Typically sold by street vendors, the recipe and preparation for lángos is very simple and easy: Knead some dough, let it rise, fry it. Rub it with a clove of garlic (or brush it lightly with garlic-infused oil), spread on some sour cream and top with grated cheese. The type of cheese? In Hungary they’ll generally use trappista cheese, but since it’s nearly impossible to find it outside of Hungary (and I checked everywhere, believe me), I decided to opt for cheddar instead. But really, any kind of cheese that you could eat with crackers and/or fruit will do. Cheddar, mozzarella, gouda, good. Parmigiano, gruyère, romano, bad. I mean they’re good, but, come on… don’t waste good expensive cheese on fucking FRIED DOUGH. ( ꒪Д꒪)ノ
Ingredients (makes 7-8 lángos, serves 3-4)
2&1/2 cups flour
1 cup milk or water
1/4 tsp sugar
1 package dry active yeast (2&1/4 tsp)
1/2 tsp salt
peanut oil for frying
oil or butter
1. Start by activating your yeast: mix the yeast in the lukewarm milk or water with a pinch of sugar. Cover with a towel and set aside for 10-15 minutes.
2. In a large bowl, add your flour and salt.
3. Check your yeast. If it’s foaming at the top, that means your yeast is active and you’re ready to proceed. Dump the liquid in with the flour and knead with either your hands or an electric mixer with a knead attachment. Or just use your hands, it’s much easier.
4. Continue to knead making sure all flour is incorporated into the dough and there aren’t any dry lumps lying around in the bowl. Roll the dough into a nice ball, cover the bowl with a towel, and set in a dark, warm place for 45 minutes to an hour to let the dough rise.
5. An hour later assuming your dough has risen, remove the dough from the bowl, and roll it out onto a floured work surface. You can start heating up your oil as you do this. Cut the dough into 7 or 8 equal sized pieces and gently knead them into balls, then flatten them out as best as you can using your hands until they’re as flat as you can make them without worrying about them tearing apart.
6. Shallow-fry (as they will float on the top) each piece individually for about 1 minute on each side, or just until it turns golden brown.
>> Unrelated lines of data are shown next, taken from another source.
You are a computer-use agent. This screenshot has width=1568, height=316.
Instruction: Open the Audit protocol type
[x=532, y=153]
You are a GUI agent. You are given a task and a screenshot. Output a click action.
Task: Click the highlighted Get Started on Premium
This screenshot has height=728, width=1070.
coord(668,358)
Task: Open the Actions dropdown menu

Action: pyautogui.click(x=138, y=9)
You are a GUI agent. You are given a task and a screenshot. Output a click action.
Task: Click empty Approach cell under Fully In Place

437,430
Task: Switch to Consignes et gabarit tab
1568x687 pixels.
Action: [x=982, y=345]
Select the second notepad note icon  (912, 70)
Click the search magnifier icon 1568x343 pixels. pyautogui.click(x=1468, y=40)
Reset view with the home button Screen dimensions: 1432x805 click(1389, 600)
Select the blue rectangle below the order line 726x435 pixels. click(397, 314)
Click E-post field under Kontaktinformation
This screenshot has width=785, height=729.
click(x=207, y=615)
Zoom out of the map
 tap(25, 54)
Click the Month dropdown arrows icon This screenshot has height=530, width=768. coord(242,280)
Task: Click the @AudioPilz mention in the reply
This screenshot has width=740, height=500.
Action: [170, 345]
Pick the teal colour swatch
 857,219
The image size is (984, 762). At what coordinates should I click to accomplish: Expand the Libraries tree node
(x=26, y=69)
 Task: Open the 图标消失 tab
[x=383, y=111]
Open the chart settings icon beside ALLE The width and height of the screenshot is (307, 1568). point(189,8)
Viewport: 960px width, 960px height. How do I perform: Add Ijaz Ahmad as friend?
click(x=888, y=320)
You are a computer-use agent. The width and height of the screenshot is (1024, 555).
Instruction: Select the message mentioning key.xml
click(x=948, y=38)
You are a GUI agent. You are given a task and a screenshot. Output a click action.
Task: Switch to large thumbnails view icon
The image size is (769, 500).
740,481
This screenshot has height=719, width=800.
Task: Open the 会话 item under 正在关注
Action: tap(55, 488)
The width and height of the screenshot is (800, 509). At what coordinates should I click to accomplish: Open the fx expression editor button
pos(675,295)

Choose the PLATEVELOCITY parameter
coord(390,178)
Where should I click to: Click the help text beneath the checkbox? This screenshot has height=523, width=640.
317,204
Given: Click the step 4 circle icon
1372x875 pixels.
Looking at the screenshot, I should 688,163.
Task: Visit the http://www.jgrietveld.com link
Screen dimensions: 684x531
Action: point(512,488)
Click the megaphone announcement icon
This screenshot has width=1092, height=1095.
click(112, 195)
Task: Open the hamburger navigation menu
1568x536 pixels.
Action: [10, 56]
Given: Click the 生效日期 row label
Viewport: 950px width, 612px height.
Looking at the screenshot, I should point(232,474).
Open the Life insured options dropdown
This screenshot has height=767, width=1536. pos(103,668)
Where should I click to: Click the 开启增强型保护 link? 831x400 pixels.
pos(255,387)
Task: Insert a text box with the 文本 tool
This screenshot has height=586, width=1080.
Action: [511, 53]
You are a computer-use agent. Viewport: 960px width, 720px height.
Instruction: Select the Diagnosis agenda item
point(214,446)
Flip with a pair of tongs, then set aside onto a paper towel and pat it dry. Do this with all the pieces of dough.
7. To serve, vigorously rub on a clove of garlic or brush on some garlic infused oil (see below), top with sour cream and grated cheese.
To make the garlic infused oil:
Mince a garlic and add it to a bowl. Pour oil on top and let it sit for 1-2 hours.
Of course, I skipped out on the garlic oil because I figured “Hey, I just drowned these boys in oil. Do they really need more?” (´･ω･`)
(langos, langosh, langoash, langgosh, langgoash, lafsdaffsdvb)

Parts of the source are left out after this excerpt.